[WHAT IS REQUIRED] Your answer should consist solely of the lines from the one holding "The width and" through the final line of the entries, reproduced exactly and without pictures.

[SUPPLIED MATERIAL]
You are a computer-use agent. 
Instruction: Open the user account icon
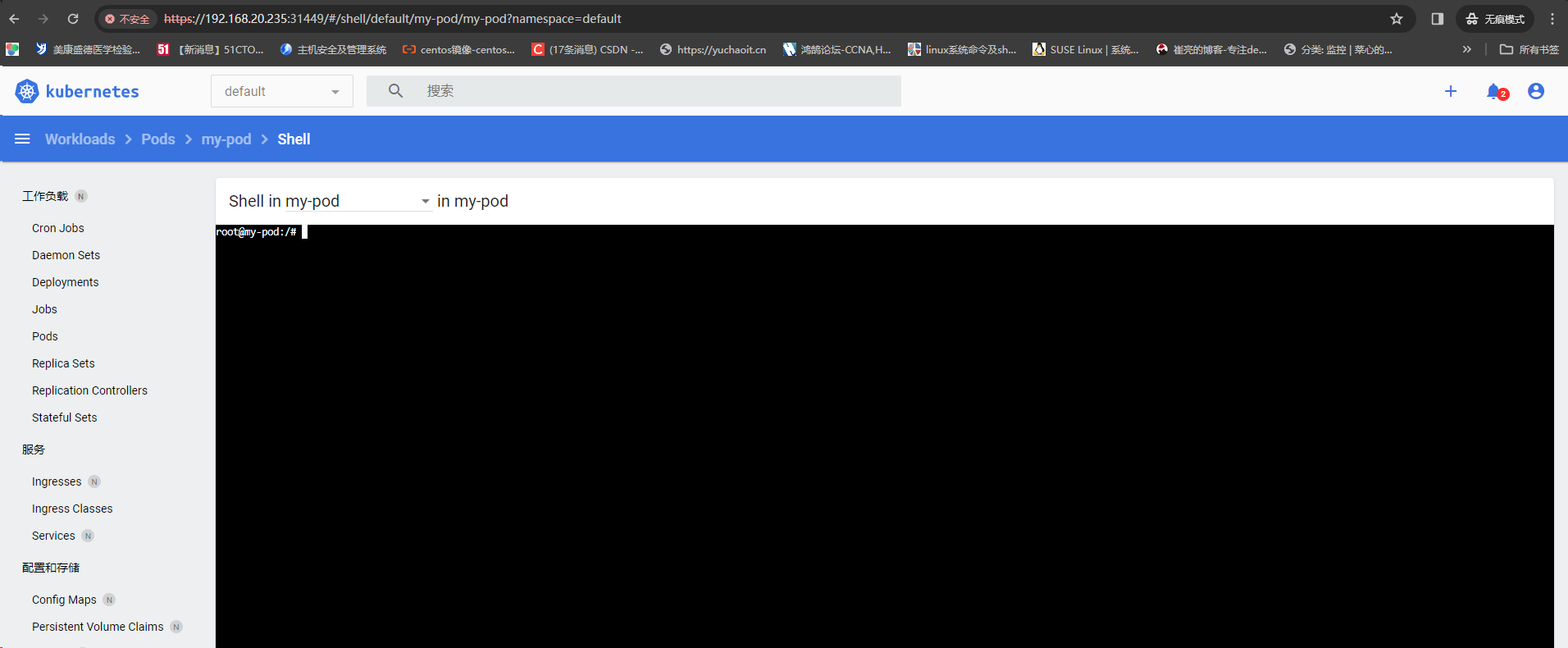coord(1536,91)
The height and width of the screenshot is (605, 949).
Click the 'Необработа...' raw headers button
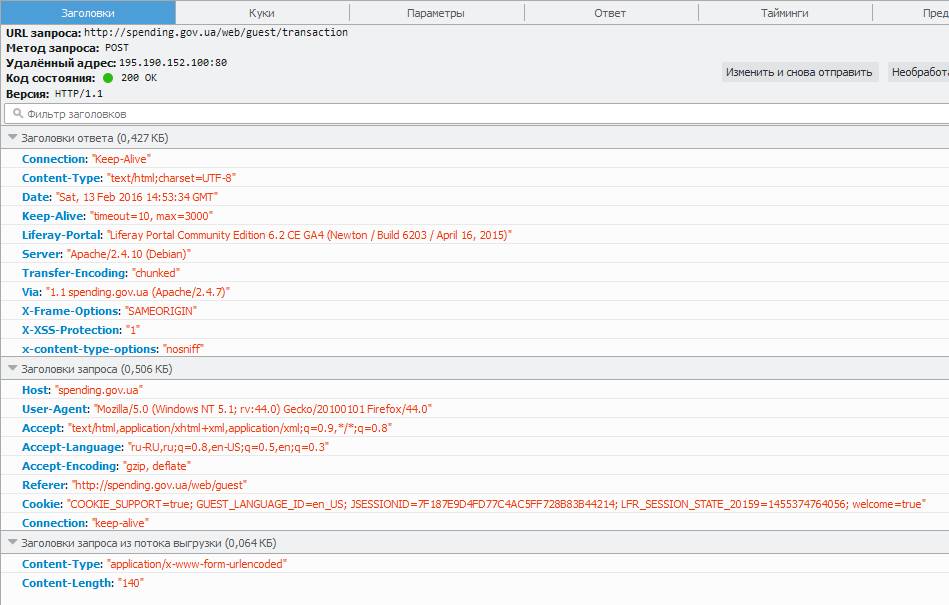point(918,72)
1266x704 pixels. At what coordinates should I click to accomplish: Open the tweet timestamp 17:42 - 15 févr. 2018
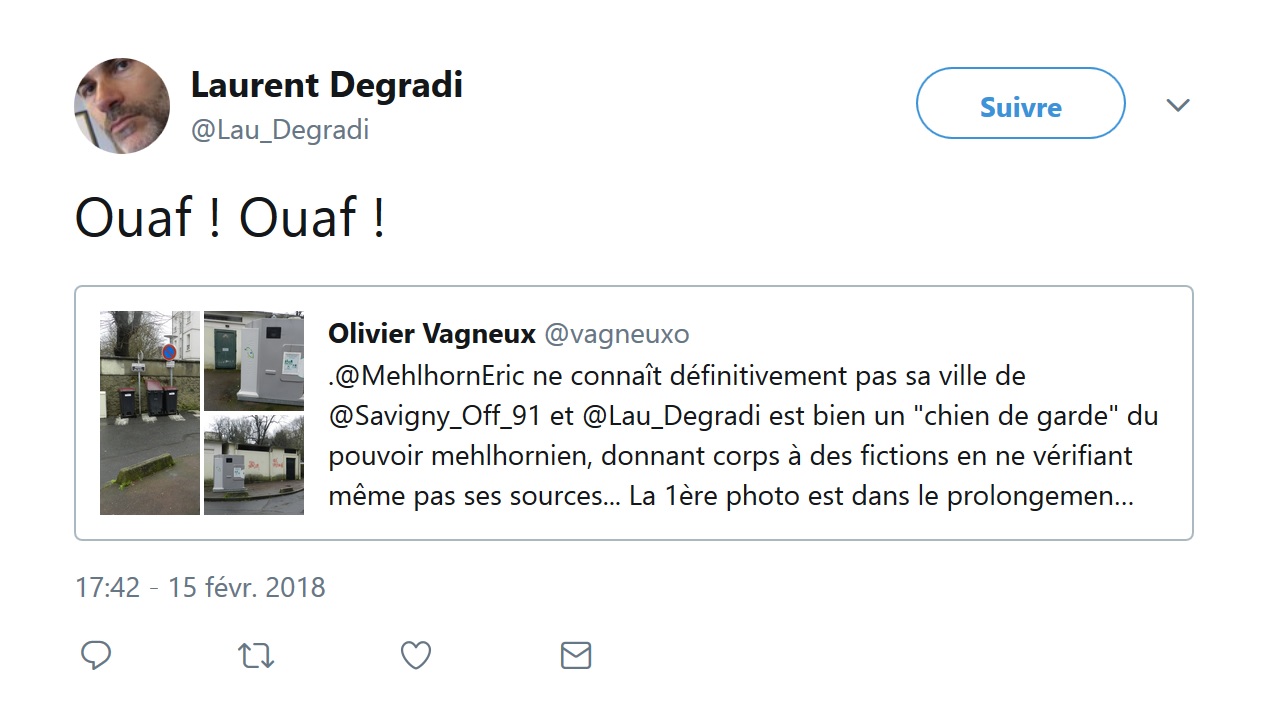(200, 587)
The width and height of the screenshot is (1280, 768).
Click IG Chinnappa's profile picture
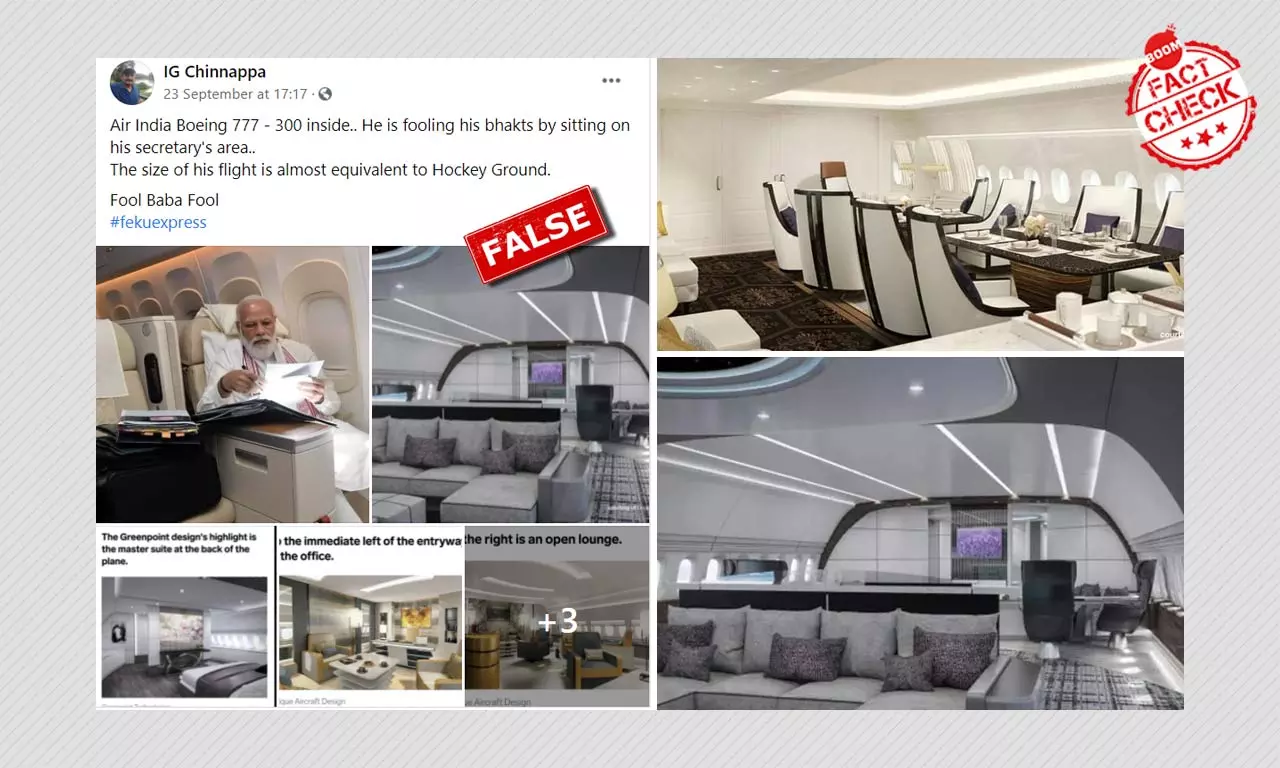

[WRITTEN SOLUTION]
The width and height of the screenshot is (1280, 768).
Click IG Chinnappa's profile picture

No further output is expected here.